Sloane picks up her phone off the arm of the chair. I watch her thumb hover over it, watch the screen wake, and even from here I can see the wall of it — the little red badges stacked up the side, numbers high enough to make me nauseous just from the shape of them. She doesn't open one.
"It depends how fast people screenshot," she says. "One person screen-records it and it doesn't matter that I deleted it anymore — it still lives out there, somewhere and it's not mine to take down." She swallows hard. "From the notification numbers — and I'm not opening them — I'd say a few hundred saw it go up. Maybe more. Enough that some of them kept it."
"How can you possibly know?" I wrap my arms around myself. "Has this happened to you before?"
"Once."
"It's happened to you before and this is the lesson you took from it?"
"Hey." Her chin lifts, and there's a flicker of the old fire in it. "In my defense, you had just bent me over your kitchen counter. I was not, at that moment, in a fit state to think straight. My higher functions were offline and you did that to me. You don't get to fuck someone senseless and then hold them responsible for what their hands do afterward."
Despite everything I nearly laugh. "That's your legal defense, is it?"
She shrugs. "Diminished capacity."
"Diminished capacity." I sip my coffee. "What happened the last time?"
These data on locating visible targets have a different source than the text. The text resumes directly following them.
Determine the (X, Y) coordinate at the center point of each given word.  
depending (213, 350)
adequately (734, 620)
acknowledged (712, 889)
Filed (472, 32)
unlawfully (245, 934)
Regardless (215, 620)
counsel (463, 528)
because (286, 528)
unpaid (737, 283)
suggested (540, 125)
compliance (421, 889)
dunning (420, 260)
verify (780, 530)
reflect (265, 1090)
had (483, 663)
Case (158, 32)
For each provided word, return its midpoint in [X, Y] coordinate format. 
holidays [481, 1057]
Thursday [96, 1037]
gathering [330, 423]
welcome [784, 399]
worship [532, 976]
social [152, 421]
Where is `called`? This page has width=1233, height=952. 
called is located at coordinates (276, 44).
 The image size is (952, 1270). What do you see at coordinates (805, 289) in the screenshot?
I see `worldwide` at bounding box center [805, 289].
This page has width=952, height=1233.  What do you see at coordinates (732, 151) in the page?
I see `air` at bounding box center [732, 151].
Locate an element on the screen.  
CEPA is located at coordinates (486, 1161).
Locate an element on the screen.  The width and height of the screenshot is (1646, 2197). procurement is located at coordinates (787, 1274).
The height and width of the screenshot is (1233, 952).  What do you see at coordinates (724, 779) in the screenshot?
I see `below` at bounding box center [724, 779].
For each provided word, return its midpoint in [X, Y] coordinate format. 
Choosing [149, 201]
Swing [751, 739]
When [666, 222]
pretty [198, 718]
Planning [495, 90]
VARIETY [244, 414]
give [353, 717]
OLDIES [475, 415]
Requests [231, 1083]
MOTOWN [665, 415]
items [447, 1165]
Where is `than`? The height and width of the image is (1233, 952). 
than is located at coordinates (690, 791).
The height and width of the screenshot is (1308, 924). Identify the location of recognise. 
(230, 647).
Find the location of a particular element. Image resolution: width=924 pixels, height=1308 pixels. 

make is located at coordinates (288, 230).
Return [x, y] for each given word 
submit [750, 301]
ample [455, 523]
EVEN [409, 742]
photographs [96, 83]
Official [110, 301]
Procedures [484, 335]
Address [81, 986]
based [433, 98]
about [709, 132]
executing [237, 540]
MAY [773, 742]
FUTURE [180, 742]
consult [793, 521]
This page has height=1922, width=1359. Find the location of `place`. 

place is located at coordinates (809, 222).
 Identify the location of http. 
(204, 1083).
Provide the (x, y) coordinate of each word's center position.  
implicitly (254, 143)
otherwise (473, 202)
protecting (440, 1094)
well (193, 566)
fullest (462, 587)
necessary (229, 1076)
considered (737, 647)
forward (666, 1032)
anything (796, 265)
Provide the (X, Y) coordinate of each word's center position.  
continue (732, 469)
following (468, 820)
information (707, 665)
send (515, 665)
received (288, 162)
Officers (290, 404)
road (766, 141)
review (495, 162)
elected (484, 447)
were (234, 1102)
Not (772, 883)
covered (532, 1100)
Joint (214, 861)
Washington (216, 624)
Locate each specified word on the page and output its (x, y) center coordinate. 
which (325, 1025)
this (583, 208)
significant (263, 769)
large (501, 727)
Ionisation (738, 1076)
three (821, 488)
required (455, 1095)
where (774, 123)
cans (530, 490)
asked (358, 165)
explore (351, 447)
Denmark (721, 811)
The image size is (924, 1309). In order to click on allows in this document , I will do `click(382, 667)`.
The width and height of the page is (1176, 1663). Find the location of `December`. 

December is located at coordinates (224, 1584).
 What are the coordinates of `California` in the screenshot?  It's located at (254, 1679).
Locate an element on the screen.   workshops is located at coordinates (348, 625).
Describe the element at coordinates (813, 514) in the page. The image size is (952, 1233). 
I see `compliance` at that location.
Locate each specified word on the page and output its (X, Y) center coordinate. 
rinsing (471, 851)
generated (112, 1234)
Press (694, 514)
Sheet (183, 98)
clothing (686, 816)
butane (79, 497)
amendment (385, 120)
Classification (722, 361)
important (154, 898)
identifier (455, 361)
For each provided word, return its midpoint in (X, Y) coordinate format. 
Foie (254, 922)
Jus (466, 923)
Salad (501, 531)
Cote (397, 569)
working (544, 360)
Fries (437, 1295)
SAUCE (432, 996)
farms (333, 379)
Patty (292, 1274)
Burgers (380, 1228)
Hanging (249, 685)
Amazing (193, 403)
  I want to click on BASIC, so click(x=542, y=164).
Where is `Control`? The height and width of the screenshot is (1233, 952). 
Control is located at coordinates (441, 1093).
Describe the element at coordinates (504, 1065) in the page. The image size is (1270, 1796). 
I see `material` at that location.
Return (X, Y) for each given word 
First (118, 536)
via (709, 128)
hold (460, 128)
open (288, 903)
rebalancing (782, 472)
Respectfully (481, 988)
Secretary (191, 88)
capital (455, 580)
"It was nothing like this." She picks at the seam of the robe, the fight going back out of her as fast as it came. "I was at a club,very drunk, and the camera was open and I didn't realize, and I posted about thirty seconds of the floor. My own feet, the carpet, me talking nonsense to Sita over the music. People laughed at me for a day. Someone made a little meme out of it. And then it was gone, because it was nothing — it was a woman filming her shoes. It wasn't this."
"No," I say. "It wasn't this."
We sit with that as there's nothing else to say. Out in the paddock Hank ambles toward the fence for his morning apple, completely indifferent to the fact that the bottom's fallen out of everything.
"I'm sorry," Sloane says. Her voice has gone thin. "Maggie, I'm so sorry. If I'd had any idea the camera was still on I'd never — I would never do this to you, you have to know that, I'd never have —"
"Stop," I say. "It's not your fault. I was right there and I'm the one who took your phone from you while you were filming." I shake my head. "Neither of us was thinking. It was an accident and sitting here deciding whose accident it was more doesn't change a single thing about what's about to happen once the world wakes up."
She nods, teary-eyed, and turns her gaze to the paddock. I have to look away from her, because the worst of it isn't the town, the gossip, or the strangers with their saved copy. This woman spent weeks clawing her way out of being a punchline, finally got the whole valley rooting for her, and now she'll have to face it all over again. And not only that, she just outed herself to the whole world, and not by choice.
I check the time. Six thirty. And I finally think of something I can actually do. Something I can get out in front of instead of waiting for it to land on us.